Option B is incorrect because the supraspinous ligament is the first ligament contacted, not the posterior longitudinal ligament. The posterior longitudinal ligament is posterior to the vertebral bodies and provides stability to the vertebral column with the help of the anterior longitudinal ligament.
Option C is incorrect because the supraspinous ligament is the first ligament contacted, not the ligamentum flavum. Additionally, the posterior longitudinal ligament is not involved in the proper placement of an epidural.
Option D is the correct order of the tissues for proper placement of an epidural catheter for labor analgesia.

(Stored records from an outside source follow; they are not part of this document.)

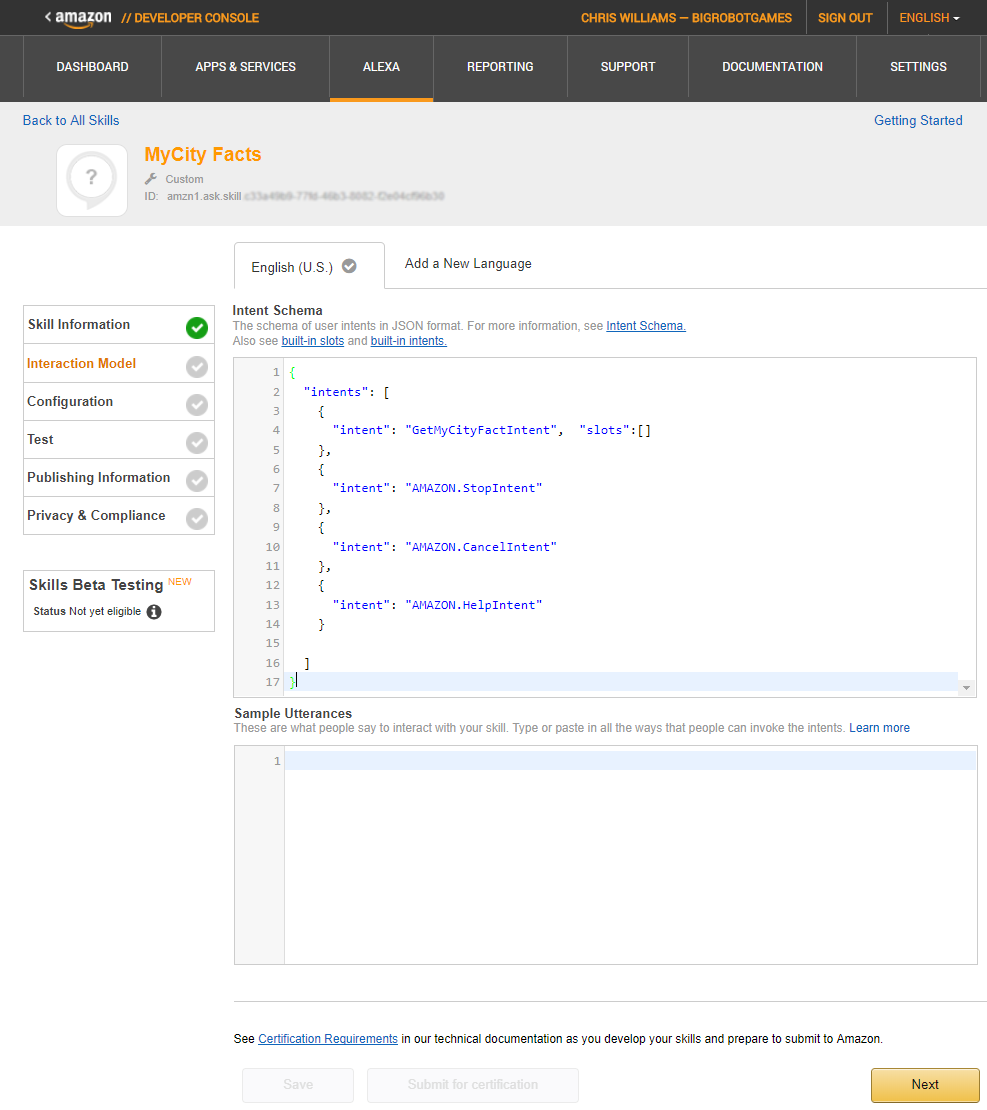Click the gray checkmark beside Configuration
The height and width of the screenshot is (1110, 987).
click(x=197, y=404)
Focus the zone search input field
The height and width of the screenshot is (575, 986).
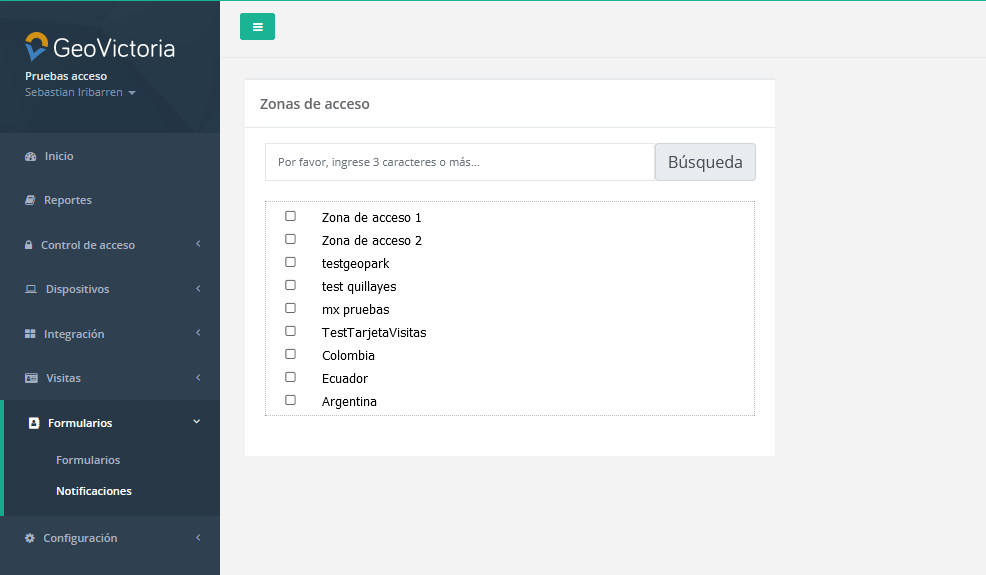pos(459,162)
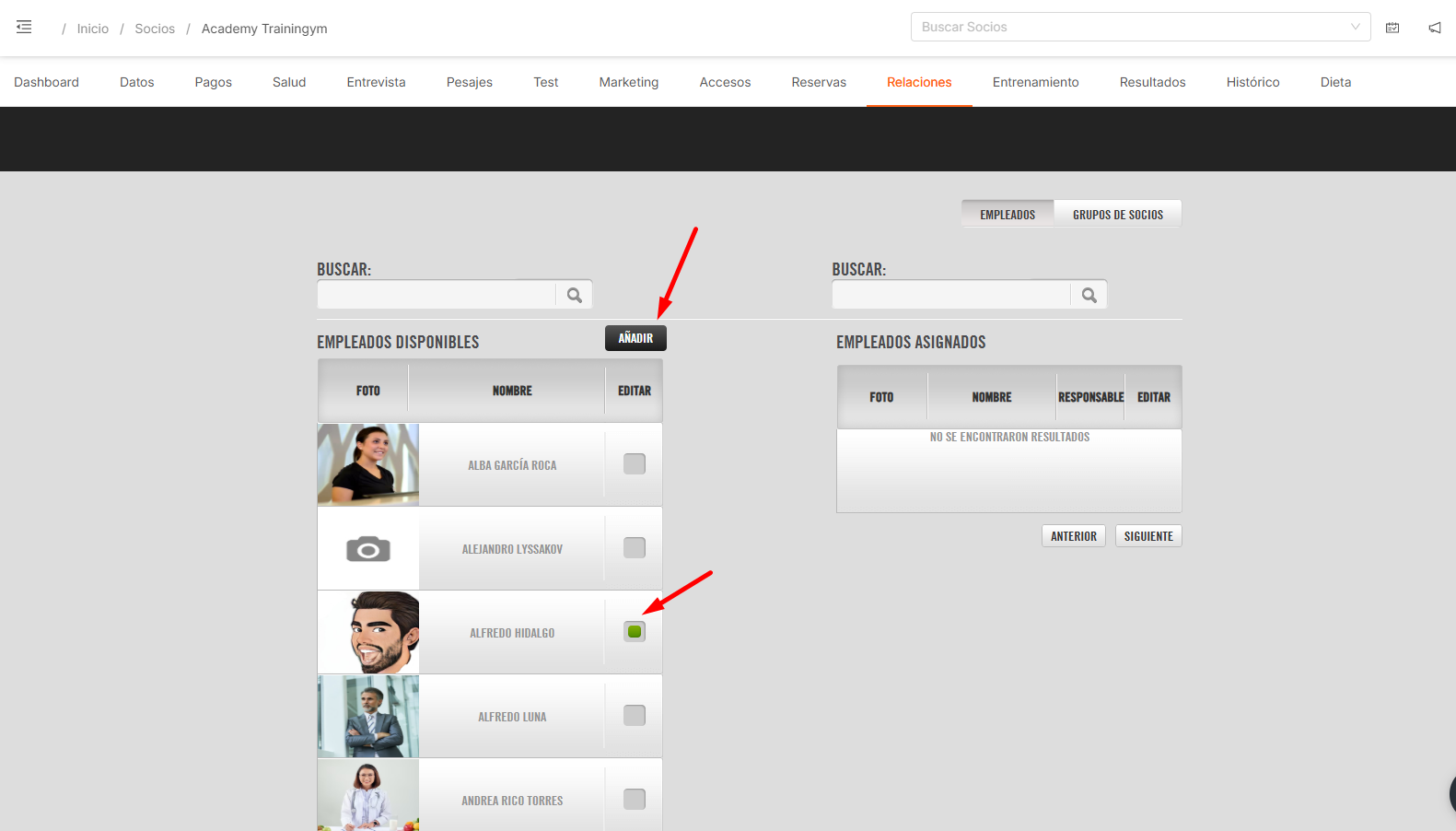Tick the Andrea Rico Torres checkbox

coord(635,800)
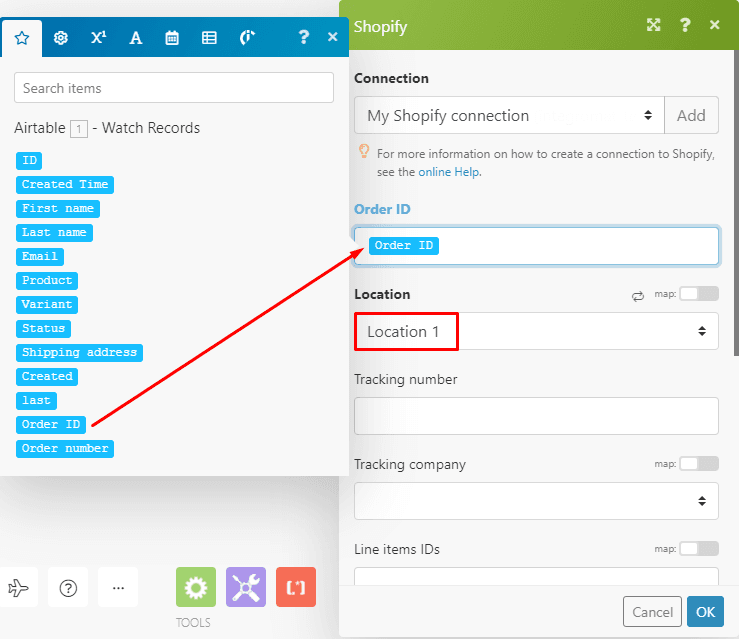Viewport: 739px width, 639px height.
Task: Expand the Location 1 dropdown
Action: tap(536, 331)
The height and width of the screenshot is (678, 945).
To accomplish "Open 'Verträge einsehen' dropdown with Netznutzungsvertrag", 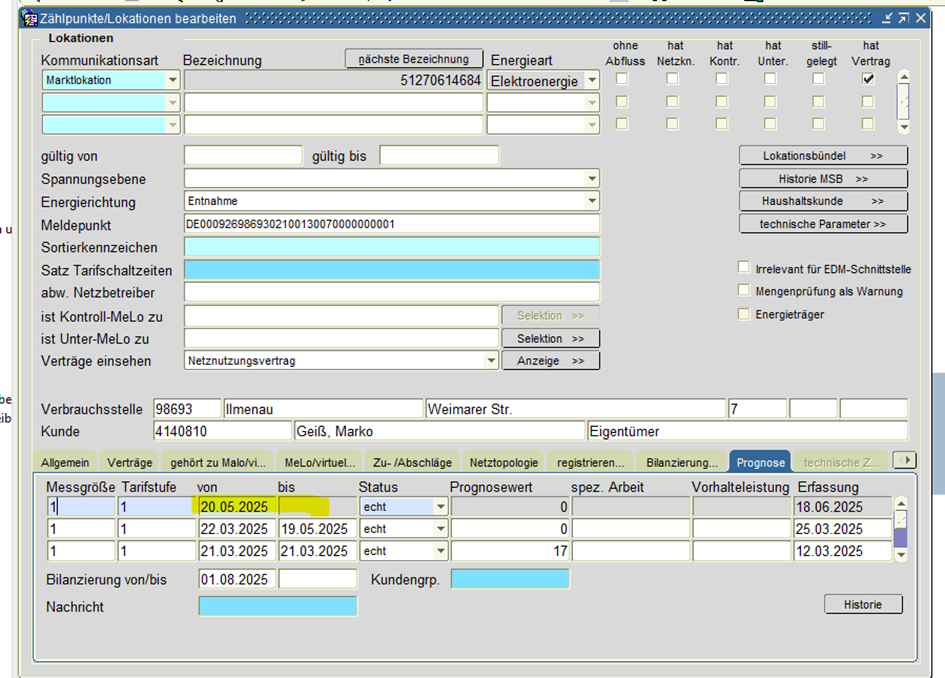I will [490, 361].
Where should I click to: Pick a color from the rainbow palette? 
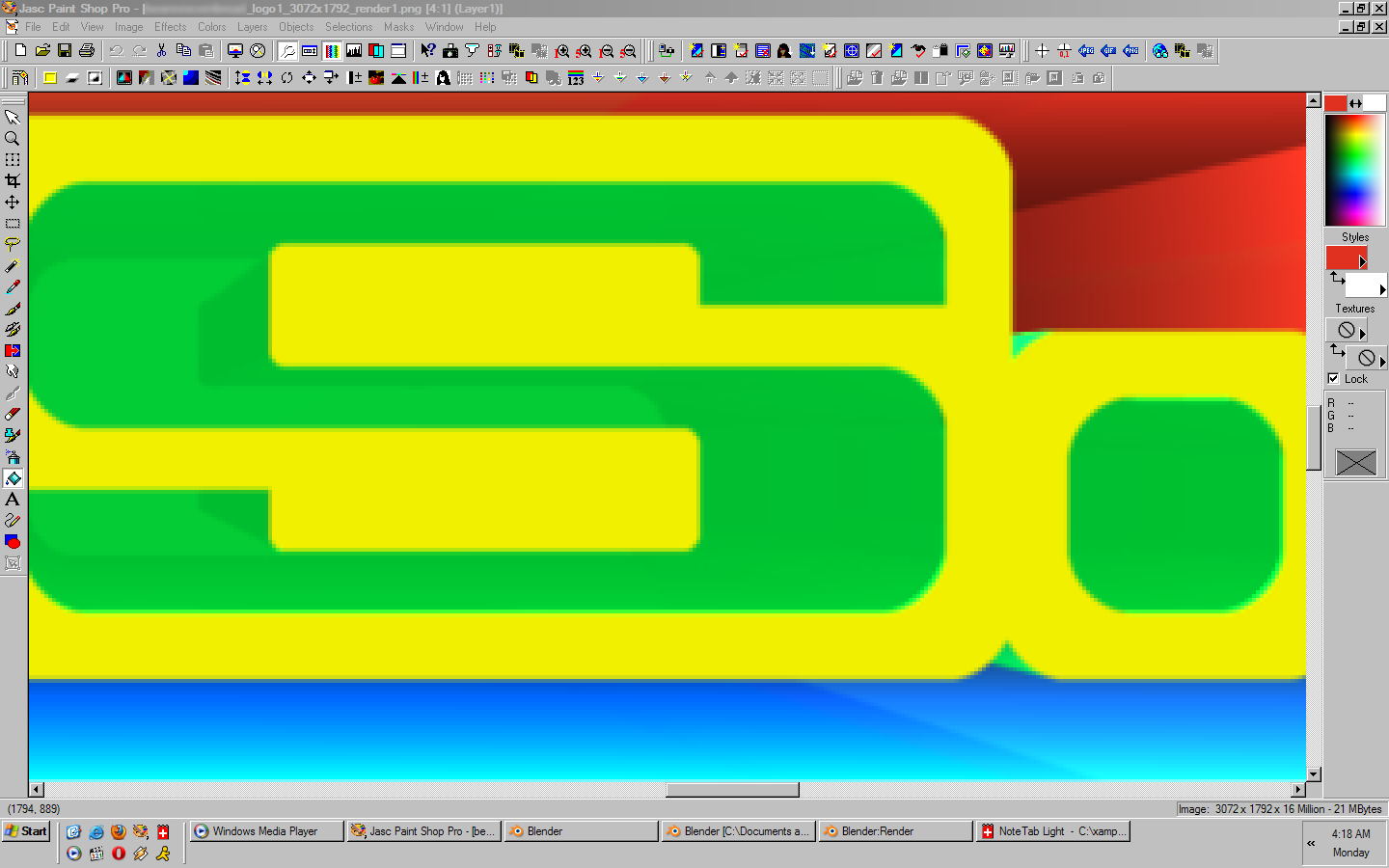pyautogui.click(x=1354, y=170)
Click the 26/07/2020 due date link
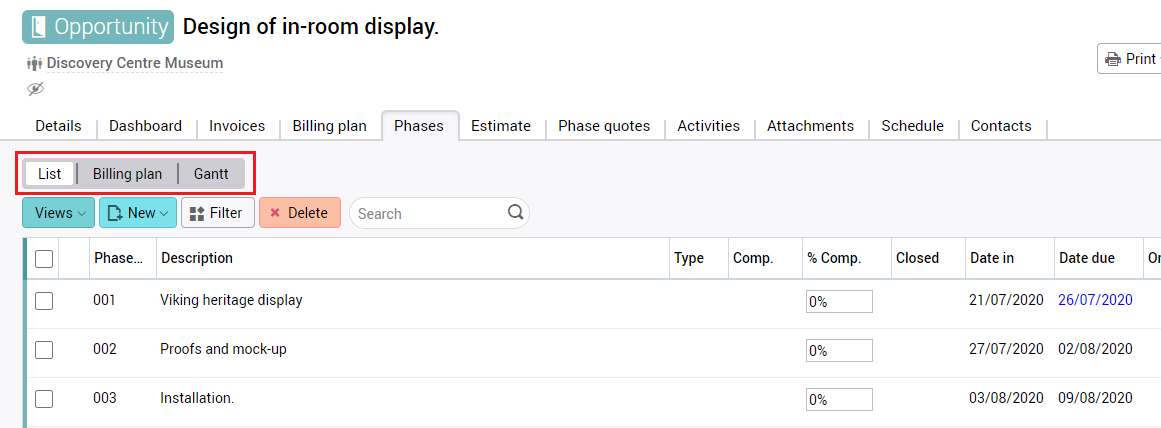This screenshot has height=428, width=1161. (1095, 300)
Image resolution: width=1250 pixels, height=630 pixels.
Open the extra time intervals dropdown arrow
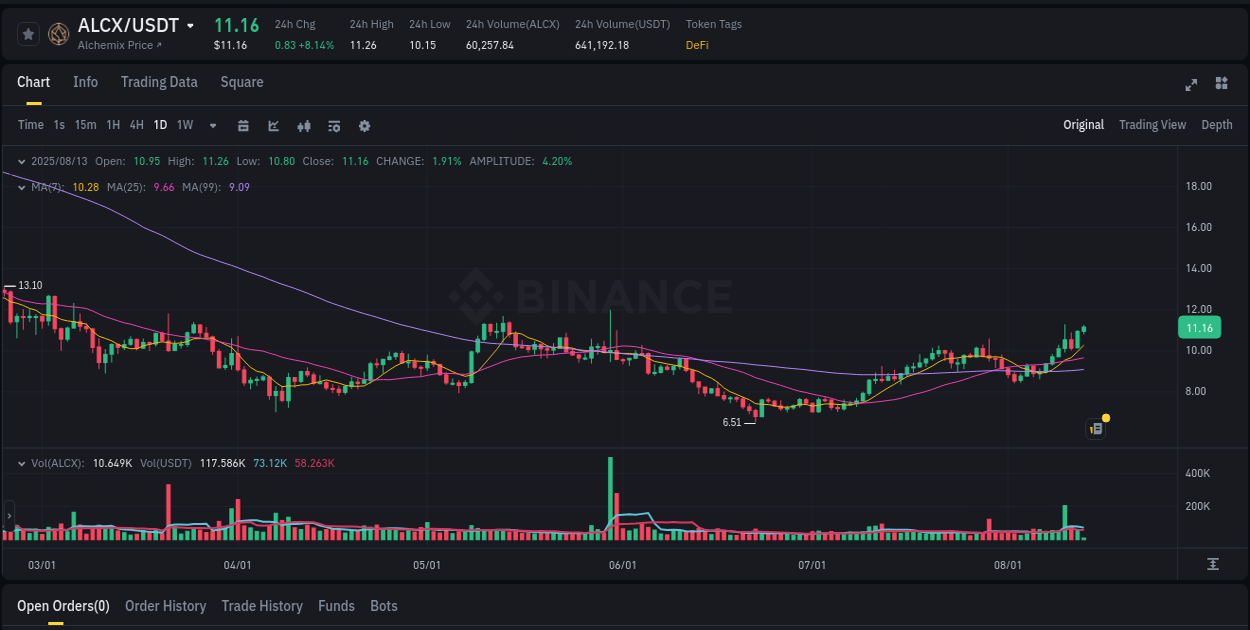pyautogui.click(x=211, y=126)
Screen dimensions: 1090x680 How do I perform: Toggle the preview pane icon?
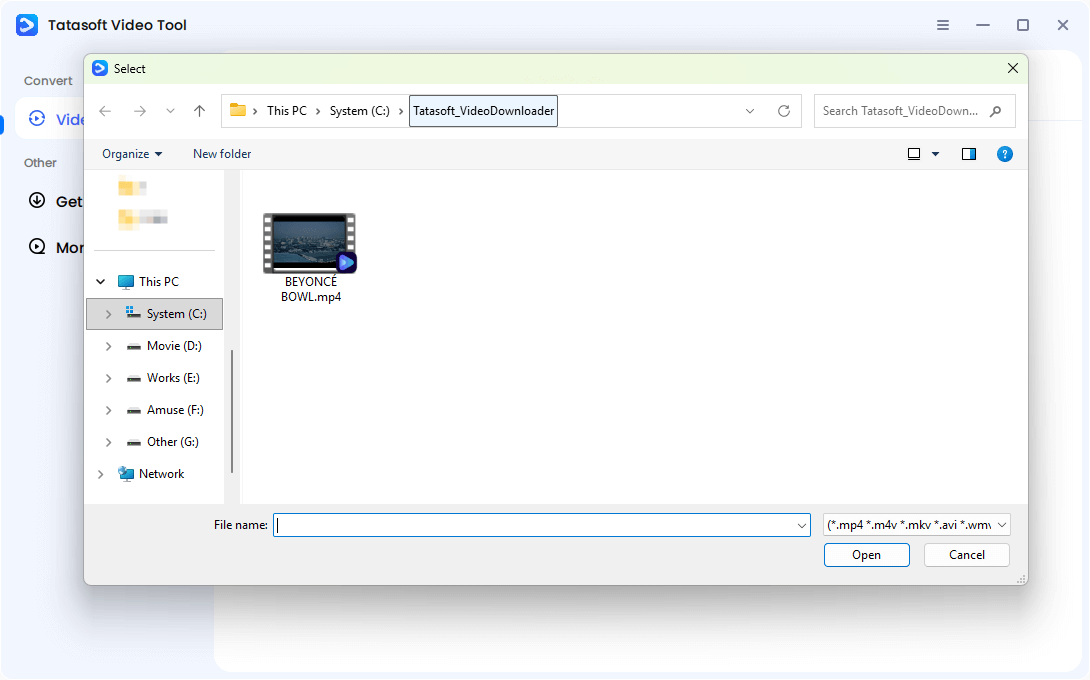click(968, 154)
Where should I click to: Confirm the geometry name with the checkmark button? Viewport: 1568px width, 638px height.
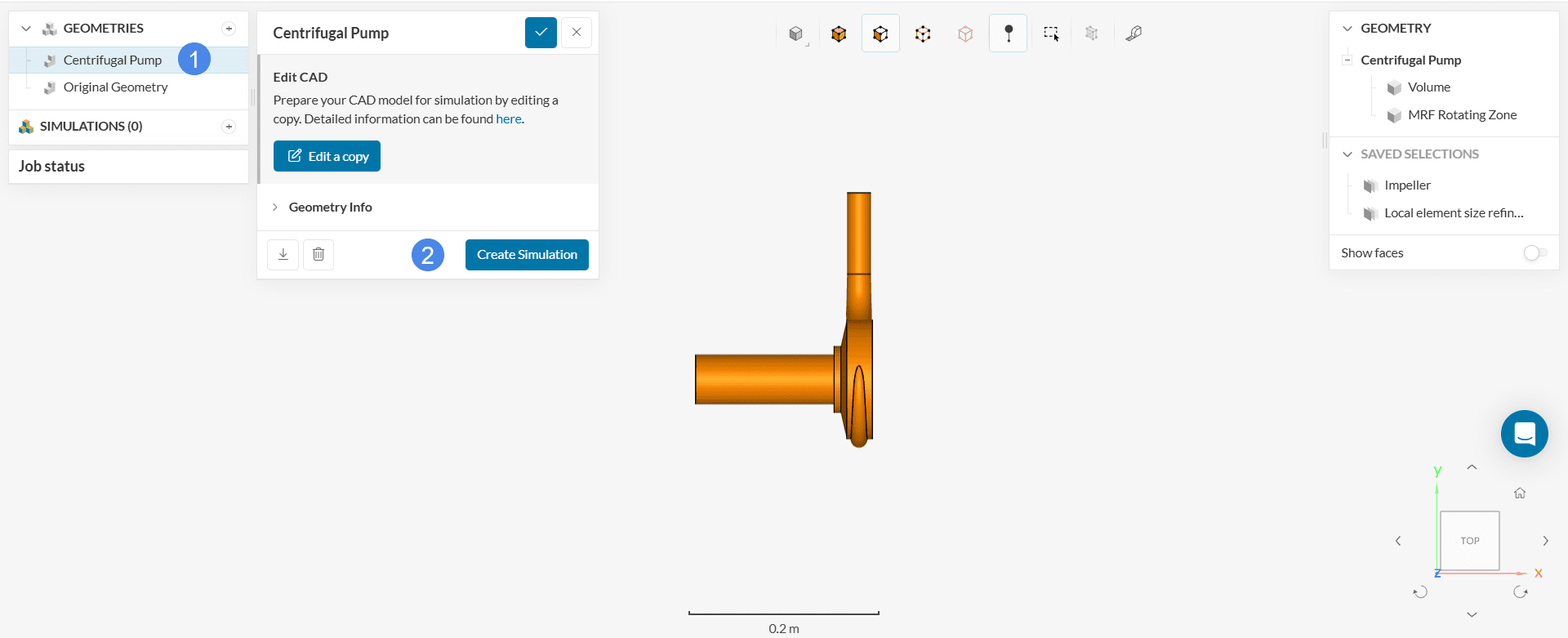pos(541,33)
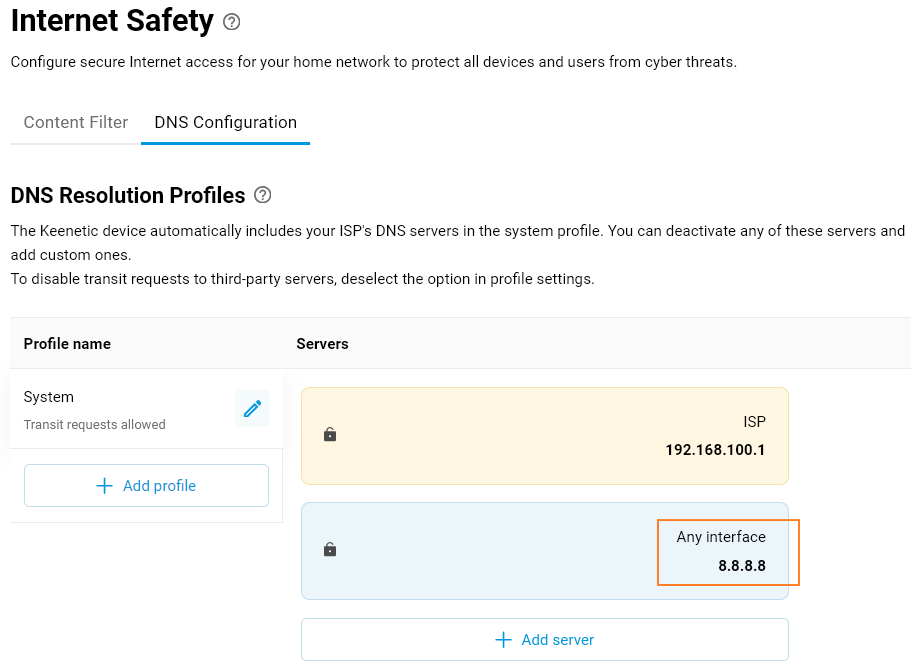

A 1-year-old girl is undergoing her 2nd cranial vault remodeling for congenital craniosynostosis. While the surgeons are extending the skin flap to expose the superior aspect of the orbits, the patient experiences a drop in HR from 92 bpm to 37 bpm. Which one of the following cranial nerves is responsible for the afferent arm of this reflex?
A. CN III B. CN V1 C. CN V2 D. CN V3 E. CN VI
The oculocardiac (or trigeminovagal) reflex can occur not only during ophthalmologic surgery, where pressure or stretch on the globe or rectus muscles can elicit a response but also with traction on the periostium of the orbit during craniofacial surgery. The nerve responsible for the afferent input is the ophthalmic branch of the trigeminal nerve (V1), and the efferent output is via parasympathetic innervation of the heart by the vagus nerve. The subsequent increase in vagal tone can result in bradycardia, heart block, ventricular ectopy, or asystole. Typically, cessation of the offending action will restore normal rate and rhythm, however prophylactic or therapeutic administration of an anti-muscarinic, such as glycopyrrolate, may be warranted. It is important to note that the retrobulbar block performed for eye surgery does not always protect against the oculocardiac reflex and can precipitate the response itself. Exacerbating factors include inadequate anesthesia, hypoxia, and hypercarbia. With regard to neuroanatomy, the branches of the trigeminal nerve emerge from the gasserian ganglion. The ophthalmic branch (V1) provides sensory innervation to the forehead and eye, the maxillary branch (V2) provides sensory innervation to the mid-face and upper jaw, and the mandibular branch (V3) provides sensory innervation to the lower jaw and motor innervation to the muscles of mastication.
Which of the following statements best describes the sensory innervation of the face?
A. Sensory innervation of the face is provided by the facial nerve
B. The ophthalmic nerve innervates the lower eyelid, upper lip, and anterior area of nose
C. Sensory component of the trigeminal nerve is combined in the gasserian ganglion
D. The mandibular nerve innervates the cheek, and soft and hard palates
The sensory component of the trigeminal nerve is combined in the gasserian ganglion. The sensory innervation of the face is under the dependence of the trigeminal nerve associated with the C2-C4 cervical nerve roots that constitute the superficial cervical plexus. The trigeminal nerve provides sensory and motor components. The sensory component is combined in the trigeminal ganglion, also known as the semilunar or gasserian ganglion. This ganglion lies in the Meckel cave, an invagination of the dura mater near the apex of the petrous part of the temporal bone in the posterior cranial fossa. Postganglionic fibers exit this ganglion to form three nerves: the ophthalmic nerve, the maxillary nerve, and the mandibular nerve. The ophthalmic nerve innervates the forehead, eyebrows, upper eyelids, and anterior area of the nose. The maxillary nerve innervates the lower eyelid, upper lip, lateral portion of the nose and nasal septum, cheek, roof of the mouth, bone, teeth, sinus of the maxilla, and soft and hard palates. The mandibular nerve provides nerve supply to the anterior two-thirds of the tongue and the skin, mucosa, teeth, and the bone of the mandible.